• _ACTIVITY_
Word for word, give every line of the listing again.

• _INFORMATION SUPPLIED_
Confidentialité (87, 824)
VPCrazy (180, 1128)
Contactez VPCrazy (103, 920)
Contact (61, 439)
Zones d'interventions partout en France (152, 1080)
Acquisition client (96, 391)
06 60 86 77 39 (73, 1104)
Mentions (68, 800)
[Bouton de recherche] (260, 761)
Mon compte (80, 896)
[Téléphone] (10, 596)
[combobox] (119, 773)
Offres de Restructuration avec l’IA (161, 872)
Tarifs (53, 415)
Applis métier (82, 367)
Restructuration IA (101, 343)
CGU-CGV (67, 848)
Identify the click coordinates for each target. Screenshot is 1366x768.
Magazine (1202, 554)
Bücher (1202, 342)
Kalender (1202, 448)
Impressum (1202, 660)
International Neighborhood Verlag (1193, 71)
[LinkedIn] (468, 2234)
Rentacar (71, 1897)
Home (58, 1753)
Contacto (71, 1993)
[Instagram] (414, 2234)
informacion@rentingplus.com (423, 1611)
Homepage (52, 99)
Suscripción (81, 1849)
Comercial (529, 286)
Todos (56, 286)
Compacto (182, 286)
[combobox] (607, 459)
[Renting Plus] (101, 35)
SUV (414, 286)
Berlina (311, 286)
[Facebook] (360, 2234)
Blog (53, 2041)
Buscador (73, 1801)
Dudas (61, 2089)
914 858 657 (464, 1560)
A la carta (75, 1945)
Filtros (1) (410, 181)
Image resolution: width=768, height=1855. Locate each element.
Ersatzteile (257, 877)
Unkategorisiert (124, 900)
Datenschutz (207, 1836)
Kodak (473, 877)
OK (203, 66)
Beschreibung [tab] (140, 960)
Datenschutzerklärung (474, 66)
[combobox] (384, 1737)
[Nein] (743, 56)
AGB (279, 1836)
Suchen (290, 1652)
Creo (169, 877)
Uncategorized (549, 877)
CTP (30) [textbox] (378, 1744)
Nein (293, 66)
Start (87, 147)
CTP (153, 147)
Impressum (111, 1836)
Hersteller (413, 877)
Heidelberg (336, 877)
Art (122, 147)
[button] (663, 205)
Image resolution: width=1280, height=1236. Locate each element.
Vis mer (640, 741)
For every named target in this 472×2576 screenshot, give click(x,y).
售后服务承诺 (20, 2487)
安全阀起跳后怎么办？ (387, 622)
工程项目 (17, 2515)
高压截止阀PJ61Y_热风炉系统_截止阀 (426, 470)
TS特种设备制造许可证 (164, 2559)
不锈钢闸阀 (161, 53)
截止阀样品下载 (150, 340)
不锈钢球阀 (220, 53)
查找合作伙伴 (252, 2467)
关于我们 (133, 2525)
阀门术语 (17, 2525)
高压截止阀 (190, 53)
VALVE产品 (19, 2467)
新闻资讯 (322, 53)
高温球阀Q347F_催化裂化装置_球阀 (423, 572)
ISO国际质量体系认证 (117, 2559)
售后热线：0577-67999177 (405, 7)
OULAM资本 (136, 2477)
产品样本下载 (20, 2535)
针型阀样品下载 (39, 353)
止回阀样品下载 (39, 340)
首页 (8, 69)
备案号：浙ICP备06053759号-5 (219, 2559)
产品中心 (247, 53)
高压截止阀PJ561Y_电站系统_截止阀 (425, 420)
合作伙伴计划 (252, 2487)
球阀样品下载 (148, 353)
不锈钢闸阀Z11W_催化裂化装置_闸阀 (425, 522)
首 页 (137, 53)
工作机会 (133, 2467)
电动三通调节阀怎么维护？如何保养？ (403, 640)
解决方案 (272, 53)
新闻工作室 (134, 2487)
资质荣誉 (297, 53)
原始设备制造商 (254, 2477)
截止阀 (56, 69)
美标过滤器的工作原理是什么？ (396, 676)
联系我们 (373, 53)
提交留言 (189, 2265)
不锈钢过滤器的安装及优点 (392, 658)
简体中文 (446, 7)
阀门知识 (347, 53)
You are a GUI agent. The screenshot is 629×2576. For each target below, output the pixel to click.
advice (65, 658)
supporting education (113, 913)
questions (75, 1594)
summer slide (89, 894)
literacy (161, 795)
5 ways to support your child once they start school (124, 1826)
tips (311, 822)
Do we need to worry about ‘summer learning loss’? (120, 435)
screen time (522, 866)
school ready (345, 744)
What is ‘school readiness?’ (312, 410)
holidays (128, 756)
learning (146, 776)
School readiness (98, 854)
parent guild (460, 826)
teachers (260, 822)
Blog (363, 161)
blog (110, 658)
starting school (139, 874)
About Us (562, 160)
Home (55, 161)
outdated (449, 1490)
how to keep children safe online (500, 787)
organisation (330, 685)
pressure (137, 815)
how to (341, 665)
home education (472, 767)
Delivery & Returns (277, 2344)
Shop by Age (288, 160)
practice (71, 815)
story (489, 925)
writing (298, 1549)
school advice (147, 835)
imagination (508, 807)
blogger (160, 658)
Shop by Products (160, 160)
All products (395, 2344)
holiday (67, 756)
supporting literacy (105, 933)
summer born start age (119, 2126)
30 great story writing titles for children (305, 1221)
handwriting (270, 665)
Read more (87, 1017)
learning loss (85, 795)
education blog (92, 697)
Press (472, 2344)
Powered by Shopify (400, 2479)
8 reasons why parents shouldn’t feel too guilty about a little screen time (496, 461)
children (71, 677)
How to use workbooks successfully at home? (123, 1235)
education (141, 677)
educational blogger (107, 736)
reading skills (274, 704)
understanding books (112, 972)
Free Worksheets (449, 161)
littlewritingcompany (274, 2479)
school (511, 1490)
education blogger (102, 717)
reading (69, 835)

• _YOUR SOLUTION_
Confidentialité (87, 824)
VPCrazy (180, 1128)
Contactez VPCrazy (103, 920)
Contact (61, 439)
Zones d'interventions partout en France (152, 1080)
Acquisition client (96, 391)
06 60 86 77 39 (73, 1104)
Mentions (68, 800)
[Bouton de recherche] (260, 761)
Mon compte (80, 896)
[Téléphone] (10, 596)
[combobox] (119, 773)
Offres de Restructuration avec l’IA (161, 872)
Tarifs (53, 415)
Applis métier (82, 367)
Restructuration IA (101, 343)
CGU-CGV (67, 848)
Identify the click coordinates for each target. Screenshot is 1366x768.
Magazine (1202, 554)
Bücher (1202, 342)
Kalender (1202, 448)
Impressum (1202, 660)
International Neighborhood Verlag (1193, 71)
[LinkedIn] (468, 2234)
Rentacar (71, 1897)
Home (58, 1753)
Contacto (71, 1993)
[Instagram] (414, 2234)
informacion@rentingplus.com (423, 1611)
Homepage (52, 99)
Suscripción (81, 1849)
Comercial (529, 286)
Todos (56, 286)
Compacto (182, 286)
[combobox] (607, 459)
[Renting Plus] (101, 35)
SUV (414, 286)
Berlina (311, 286)
[Facebook] (360, 2234)
Blog (53, 2041)
Buscador (73, 1801)
Dudas (61, 2089)
914 858 657 (464, 1560)
A la carta (75, 1945)
Filtros (1) (410, 181)
Image resolution: width=768, height=1855. Locate each element.
Ersatzteile (257, 877)
Unkategorisiert (124, 900)
Datenschutz (207, 1836)
Kodak (473, 877)
OK (203, 66)
Beschreibung [tab] (140, 960)
Datenschutzerklärung (474, 66)
[combobox] (384, 1737)
[Nein] (743, 56)
AGB (279, 1836)
Suchen (290, 1652)
Creo (169, 877)
Uncategorized (549, 877)
CTP (30) [textbox] (378, 1744)
Nein (293, 66)
Start (87, 147)
CTP (153, 147)
Impressum (111, 1836)
Hersteller (413, 877)
Heidelberg (336, 877)
Art (122, 147)
[button] (663, 205)
Image resolution: width=1280, height=1236. Locate each element.
Vis mer (640, 741)
For every named target in this 472×2576 screenshot, give click(x,y).
售后服务承诺 (20, 2487)
安全阀起跳后怎么办？ (387, 622)
工程项目 (17, 2515)
高压截止阀PJ61Y_热风炉系统_截止阀 (426, 470)
TS特种设备制造许可证 (164, 2559)
不锈钢闸阀 (161, 53)
截止阀样品下载 (150, 340)
不锈钢球阀 (220, 53)
查找合作伙伴 (252, 2467)
关于我们 (133, 2525)
阀门术语 (17, 2525)
高压截止阀 (190, 53)
VALVE产品 (19, 2467)
新闻资讯 (322, 53)
高温球阀Q347F_催化裂化装置_球阀 (423, 572)
ISO国际质量体系认证 (117, 2559)
售后热线：0577-67999177 (405, 7)
OULAM资本 (136, 2477)
产品样本下载 (20, 2535)
针型阀样品下载 (39, 353)
止回阀样品下载 (39, 340)
首页 (8, 69)
备案号：浙ICP备06053759号-5 (219, 2559)
产品中心 (247, 53)
高压截止阀PJ561Y_电站系统_截止阀 (425, 420)
合作伙伴计划 (252, 2487)
球阀样品下载 (148, 353)
不锈钢闸阀Z11W_催化裂化装置_闸阀 (425, 522)
首 页 (137, 53)
工作机会 (133, 2467)
电动三通调节阀怎么维护？如何保养？ (403, 640)
解决方案 (272, 53)
新闻工作室 (134, 2487)
资质荣誉 (297, 53)
原始设备制造商 (254, 2477)
截止阀 (56, 69)
美标过滤器的工作原理是什么？ (396, 676)
联系我们 (373, 53)
提交留言 (189, 2265)
不锈钢过滤器的安装及优点 (392, 658)
简体中文 (446, 7)
阀门知识 (347, 53)
You are a GUI agent. The screenshot is 629×2576. For each target below, output the pixel to click.
advice (65, 658)
supporting education (113, 913)
questions (75, 1594)
summer slide (89, 894)
literacy (161, 795)
5 ways to support your child once they start school (124, 1826)
tips (311, 822)
Do we need to worry about ‘summer learning loss’? (120, 435)
screen time (522, 866)
school ready (345, 744)
What is ‘school readiness?’ (312, 410)
holidays (128, 756)
learning (146, 776)
School readiness (98, 854)
parent guild (460, 826)
teachers (260, 822)
Blog (363, 161)
blog (110, 658)
starting school (139, 874)
About Us (562, 160)
Home (55, 161)
outdated (449, 1490)
how to keep children safe online (500, 787)
organisation (330, 685)
pressure (137, 815)
how to (341, 665)
home education (472, 767)
Delivery & Returns (277, 2344)
Shop by Age (288, 160)
practice (71, 815)
story (489, 925)
writing (298, 1549)
school advice (147, 835)
imagination (508, 807)
blogger (160, 658)
Shop by Products (160, 160)
All products (395, 2344)
holiday (67, 756)
supporting literacy (105, 933)
summer born start age (119, 2126)
30 great story writing titles for children (305, 1221)
handwriting (270, 665)
Read more (87, 1017)
learning loss (85, 795)
education blog (92, 697)
Press (472, 2344)
Powered by Shopify (400, 2479)
8 reasons why parents shouldn’t feel too guilty about a little screen time (496, 461)
children (71, 677)
How to use workbooks successfully at home? (123, 1235)
education (141, 677)
educational blogger (107, 736)
reading skills (274, 704)
understanding books (112, 972)
Free Worksheets (449, 161)
littlewritingcompany (274, 2479)
school (511, 1490)
education blogger (102, 717)
reading (69, 835)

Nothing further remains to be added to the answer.